Mais l’écosystème a été profondément remodelé par les activités humaines : introduction de porcs à la fin du XIXe siècle, qui ont failli anéantir les colonies d’oiseaux avant d’être éliminés dans les années 1950 ; arrivée ultérieure des rats, qui dégradent les sites de nidification ; pollution plastique massive sur certaines plages, apportée par les courants du Pacifique. Les missions scientifiques françaises et internationales se succèdent depuis les années 1990 pour mieux comprendre ces dynamiques et documenter l’impact du changement climatique sur un atoll totalement isolé.
Pour un plaisancier, cette dimension scientifique se traduit concrètement par des règles strictes : autorisation nécessaire pour approcher et a fortiori débarquer, contraintes fortes sur la pêche, interdiction de laisser des traces de son passage, jusqu’à la gestion des déchets ou au nettoyage des coques pour éviter d’introduire des espèces exotiques. Les quelques équipages qui ont obtenu une autorisation évoquent tous la même impression : celle d’être des invités de passage dans un immense laboratoire à ciel ouvert.
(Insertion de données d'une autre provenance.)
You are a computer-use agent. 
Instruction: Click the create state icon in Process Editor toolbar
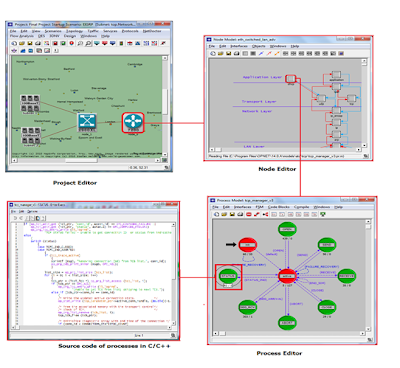[249, 214]
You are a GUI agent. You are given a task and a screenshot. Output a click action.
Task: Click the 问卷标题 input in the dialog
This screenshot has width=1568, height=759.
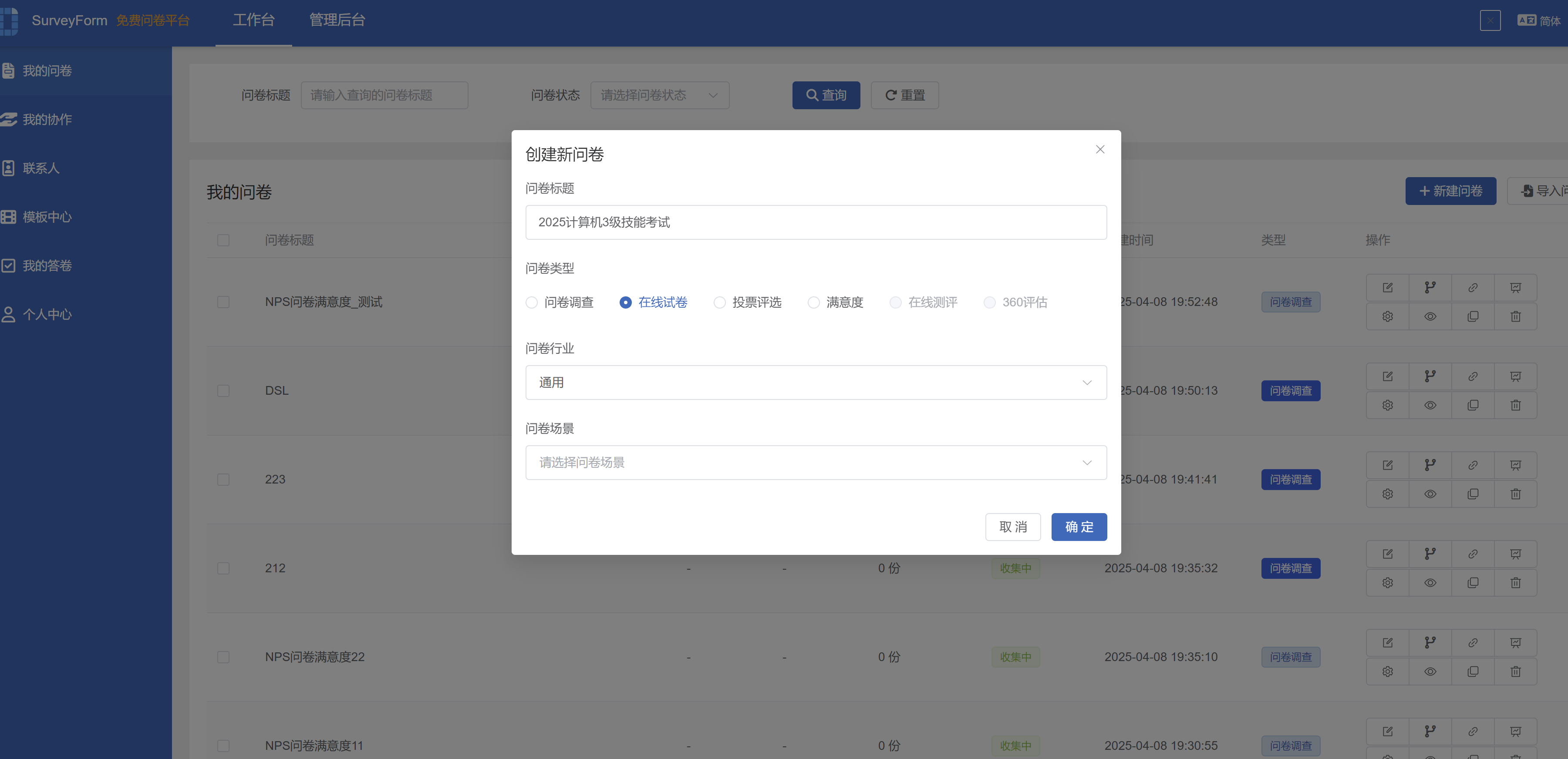tap(816, 222)
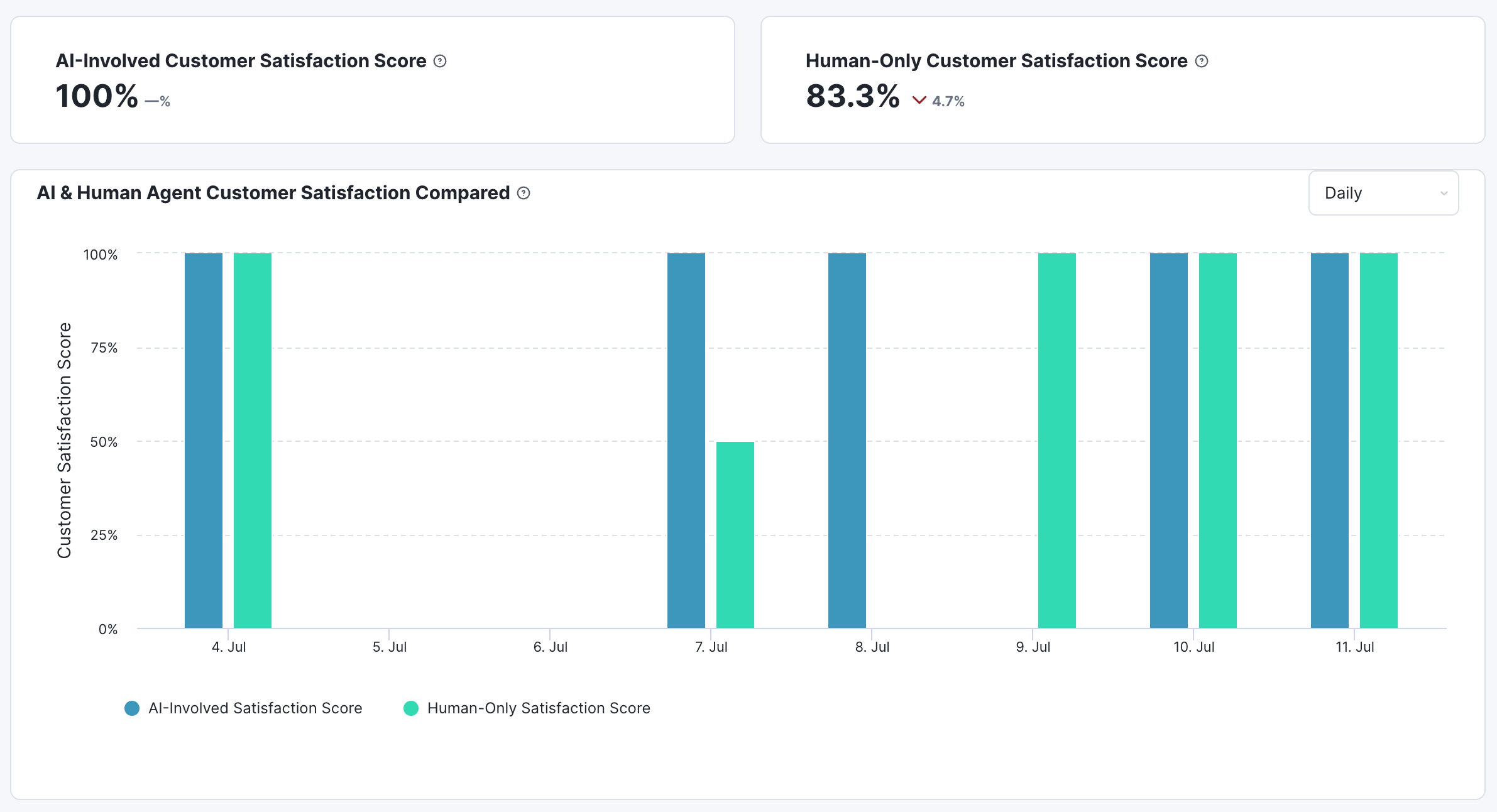
Task: Click the 83.3% Human-Only score value
Action: 853,97
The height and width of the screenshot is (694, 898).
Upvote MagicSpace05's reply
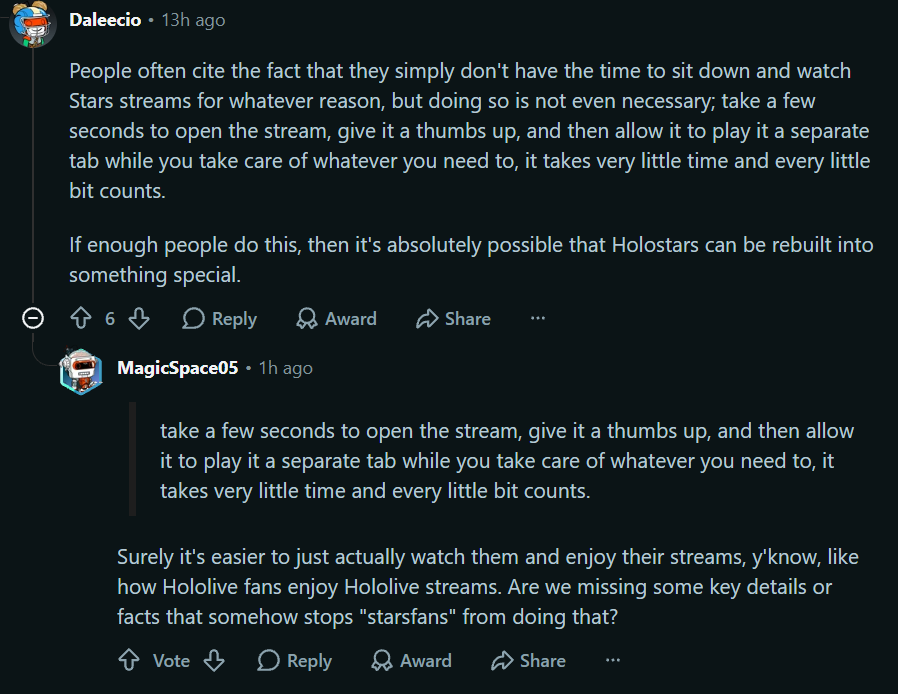pyautogui.click(x=129, y=660)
Y aller en voilier : une expédition exceptionnelle

Concrètement, comment se place Clipperton dans le programme d’un voyage en bateau ? Pour un tour-du-mondiste qui descend la côte pacifique d’Amérique centrale avant de viser les Marquises, un détour par l’atoll représente une rallonge de plusieurs centaines de milles sur un trajet déjà engagé. Les guides de routage transpacifique le mentionnent comme une possibilité, rarement comme une recommandation.
La décision d’y faire escale ressemble davantage à un choix d’expédition qu’à une variante de croisière. Il faut prévoir plusieurs jours supplémentaires de vivres et de carburant, accepter l’idée d’un mouillage peu confortable, d’un débarquement potentiellement impossible si la houle est mal orientée, et intégrer un volet administratif lourd : demande d’autorisation en amont, description détaillée du projet scientifique ou naturaliste qui justifie la venue, respect des protocoles imposés par l’administration française.
À côté des grands navires de plongée ou des missions scientifiques qui programment Clipperton comme objectif principal, une poignée de voiliers de grand voyage s’y arrêtent chaque décennie. Les récits disponibles ont un point commun : une admiration intacte pour la faune - requins, raies mantas, nuages d’oiseaux - et un sentiment de solitude absolue, tempérés par une conscience aiguë de la fragilité du site.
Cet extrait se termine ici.